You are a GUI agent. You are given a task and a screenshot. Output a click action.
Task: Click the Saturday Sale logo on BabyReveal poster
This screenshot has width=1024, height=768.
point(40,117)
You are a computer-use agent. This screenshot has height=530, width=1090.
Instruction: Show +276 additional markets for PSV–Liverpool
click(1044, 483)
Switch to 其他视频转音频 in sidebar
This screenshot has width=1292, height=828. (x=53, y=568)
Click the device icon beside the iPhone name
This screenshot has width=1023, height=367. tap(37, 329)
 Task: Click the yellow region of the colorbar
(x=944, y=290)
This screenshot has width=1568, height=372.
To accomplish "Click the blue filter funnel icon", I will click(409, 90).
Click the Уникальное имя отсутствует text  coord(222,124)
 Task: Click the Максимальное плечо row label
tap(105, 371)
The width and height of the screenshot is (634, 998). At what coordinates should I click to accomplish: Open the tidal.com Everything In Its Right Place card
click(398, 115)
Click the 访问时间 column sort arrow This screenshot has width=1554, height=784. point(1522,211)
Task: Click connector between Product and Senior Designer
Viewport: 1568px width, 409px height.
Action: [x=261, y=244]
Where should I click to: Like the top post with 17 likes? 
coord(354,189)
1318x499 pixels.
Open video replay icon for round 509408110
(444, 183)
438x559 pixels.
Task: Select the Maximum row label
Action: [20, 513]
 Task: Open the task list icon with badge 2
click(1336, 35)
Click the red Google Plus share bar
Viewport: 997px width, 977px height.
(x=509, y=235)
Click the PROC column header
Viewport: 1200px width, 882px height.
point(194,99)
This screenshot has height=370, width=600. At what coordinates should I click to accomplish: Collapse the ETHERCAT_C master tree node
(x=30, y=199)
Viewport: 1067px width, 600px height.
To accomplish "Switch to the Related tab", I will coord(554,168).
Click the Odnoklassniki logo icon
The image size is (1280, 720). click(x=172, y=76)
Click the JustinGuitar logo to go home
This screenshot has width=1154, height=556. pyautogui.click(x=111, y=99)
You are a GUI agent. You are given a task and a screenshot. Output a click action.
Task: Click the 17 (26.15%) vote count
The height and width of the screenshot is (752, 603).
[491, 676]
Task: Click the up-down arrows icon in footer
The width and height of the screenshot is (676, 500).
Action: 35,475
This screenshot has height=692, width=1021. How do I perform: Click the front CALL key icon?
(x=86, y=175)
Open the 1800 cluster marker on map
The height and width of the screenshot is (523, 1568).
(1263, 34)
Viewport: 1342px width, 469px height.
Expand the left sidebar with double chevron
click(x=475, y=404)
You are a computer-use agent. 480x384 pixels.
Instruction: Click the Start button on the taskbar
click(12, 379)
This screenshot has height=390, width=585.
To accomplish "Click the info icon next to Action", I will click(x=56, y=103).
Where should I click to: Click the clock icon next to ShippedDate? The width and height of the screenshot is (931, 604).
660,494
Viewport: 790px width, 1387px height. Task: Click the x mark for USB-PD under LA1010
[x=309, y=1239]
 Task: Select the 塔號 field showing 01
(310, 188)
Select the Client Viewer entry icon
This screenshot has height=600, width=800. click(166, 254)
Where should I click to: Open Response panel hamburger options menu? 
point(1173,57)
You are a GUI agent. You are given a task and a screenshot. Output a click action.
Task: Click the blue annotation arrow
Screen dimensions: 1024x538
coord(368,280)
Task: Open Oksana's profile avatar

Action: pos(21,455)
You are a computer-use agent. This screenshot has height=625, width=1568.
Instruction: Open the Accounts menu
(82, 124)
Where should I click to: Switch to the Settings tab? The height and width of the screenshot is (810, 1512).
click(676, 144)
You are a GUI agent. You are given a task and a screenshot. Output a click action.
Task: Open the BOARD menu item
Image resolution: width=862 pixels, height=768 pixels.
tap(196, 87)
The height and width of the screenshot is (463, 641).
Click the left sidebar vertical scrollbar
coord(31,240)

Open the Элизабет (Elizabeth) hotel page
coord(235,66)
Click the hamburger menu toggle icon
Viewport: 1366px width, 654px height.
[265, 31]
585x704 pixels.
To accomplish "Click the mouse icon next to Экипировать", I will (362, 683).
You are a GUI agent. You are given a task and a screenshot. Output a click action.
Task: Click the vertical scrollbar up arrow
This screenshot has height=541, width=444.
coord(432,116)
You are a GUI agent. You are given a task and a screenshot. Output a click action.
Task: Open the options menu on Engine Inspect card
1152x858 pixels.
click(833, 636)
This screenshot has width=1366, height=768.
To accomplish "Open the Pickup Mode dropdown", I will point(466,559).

___

Write out the whole listing once more, exactly as it reads.

__ANSWER TO THE EXERCISE__.
You are a GUI agent. You are given a task and a screenshot. Output a click action.
Task: Click the Saturday Sale logo on BabyReveal poster
This screenshot has width=1024, height=768.
point(40,117)
You are a computer-use agent. This screenshot has height=530, width=1090.
Instruction: Show +276 additional markets for PSV–Liverpool
click(1044, 483)
Switch to 其他视频转音频 in sidebar
This screenshot has width=1292, height=828. (x=53, y=568)
Click the device icon beside the iPhone name
This screenshot has width=1023, height=367. tap(37, 329)
 Task: Click the yellow region of the colorbar
(x=944, y=290)
This screenshot has width=1568, height=372.
To accomplish "Click the blue filter funnel icon", I will click(409, 90).
Click the Уникальное имя отсутствует text  coord(222,124)
 Task: Click the Максимальное плечо row label
tap(105, 371)
The width and height of the screenshot is (634, 998). At what coordinates should I click to accomplish: Open the tidal.com Everything In Its Right Place card
click(398, 115)
Click the 访问时间 column sort arrow This screenshot has width=1554, height=784. point(1522,211)
Task: Click connector between Product and Senior Designer
Viewport: 1568px width, 409px height.
Action: [x=261, y=244]
Where should I click to: Like the top post with 17 likes? 
coord(354,189)
1318x499 pixels.
Open video replay icon for round 509408110
(444, 183)
438x559 pixels.
Task: Select the Maximum row label
Action: [20, 513]
 Task: Open the task list icon with badge 2
click(1336, 35)
Click the red Google Plus share bar
Viewport: 997px width, 977px height.
(x=509, y=235)
Click the PROC column header
Viewport: 1200px width, 882px height.
point(194,99)
This screenshot has height=370, width=600. At what coordinates should I click to accomplish: Collapse the ETHERCAT_C master tree node
(x=30, y=199)
Viewport: 1067px width, 600px height.
To accomplish "Switch to the Related tab", I will coord(554,168).
Click the Odnoklassniki logo icon
The image size is (1280, 720). click(x=172, y=76)
Click the JustinGuitar logo to go home
This screenshot has width=1154, height=556. pyautogui.click(x=111, y=99)
You are a GUI agent. You are given a task and a screenshot. Output a click action.
Task: Click the 17 (26.15%) vote count
The height and width of the screenshot is (752, 603).
[491, 676]
Task: Click the up-down arrows icon in footer
The width and height of the screenshot is (676, 500).
Action: 35,475
This screenshot has height=692, width=1021. How do I perform: Click the front CALL key icon?
(x=86, y=175)
Open the 1800 cluster marker on map
The height and width of the screenshot is (523, 1568).
(1263, 34)
Viewport: 1342px width, 469px height.
Expand the left sidebar with double chevron
click(x=475, y=404)
You are a computer-use agent. 480x384 pixels.
Instruction: Click the Start button on the taskbar
click(12, 379)
This screenshot has height=390, width=585.
To accomplish "Click the info icon next to Action", I will click(x=56, y=103).
Where should I click to: Click the clock icon next to ShippedDate? The width and height of the screenshot is (931, 604).
660,494
Viewport: 790px width, 1387px height. Task: Click the x mark for USB-PD under LA1010
[x=309, y=1239]
 Task: Select the 塔號 field showing 01
(310, 188)
Select the Client Viewer entry icon
This screenshot has height=600, width=800. click(166, 254)
Where should I click to: Open Response panel hamburger options menu? 
point(1173,57)
You are a GUI agent. You are given a task and a screenshot. Output a click action.
Task: Click the blue annotation arrow
Screen dimensions: 1024x538
coord(368,280)
Task: Open Oksana's profile avatar

Action: pos(21,455)
You are a computer-use agent. This screenshot has height=625, width=1568.
Instruction: Open the Accounts menu
(82, 124)
Where should I click to: Switch to the Settings tab? The height and width of the screenshot is (810, 1512).
click(676, 144)
You are a GUI agent. You are given a task and a screenshot. Output a click action.
Task: Open the BOARD menu item
Image resolution: width=862 pixels, height=768 pixels.
tap(196, 87)
The height and width of the screenshot is (463, 641).
Click the left sidebar vertical scrollbar
coord(31,240)

Open the Элизабет (Elizabeth) hotel page
coord(235,66)
Click the hamburger menu toggle icon
Viewport: 1366px width, 654px height.
[265, 31]
585x704 pixels.
To accomplish "Click the mouse icon next to Экипировать", I will (362, 683).
You are a GUI agent. You are given a task and a screenshot. Output a click action.
Task: Click the vertical scrollbar up arrow
This screenshot has height=541, width=444.
coord(432,116)
You are a GUI agent. You are given a task and a screenshot. Output a click action.
Task: Open the options menu on Engine Inspect card
1152x858 pixels.
click(833, 636)
This screenshot has width=1366, height=768.
To accomplish "Open the Pickup Mode dropdown", I will point(466,559).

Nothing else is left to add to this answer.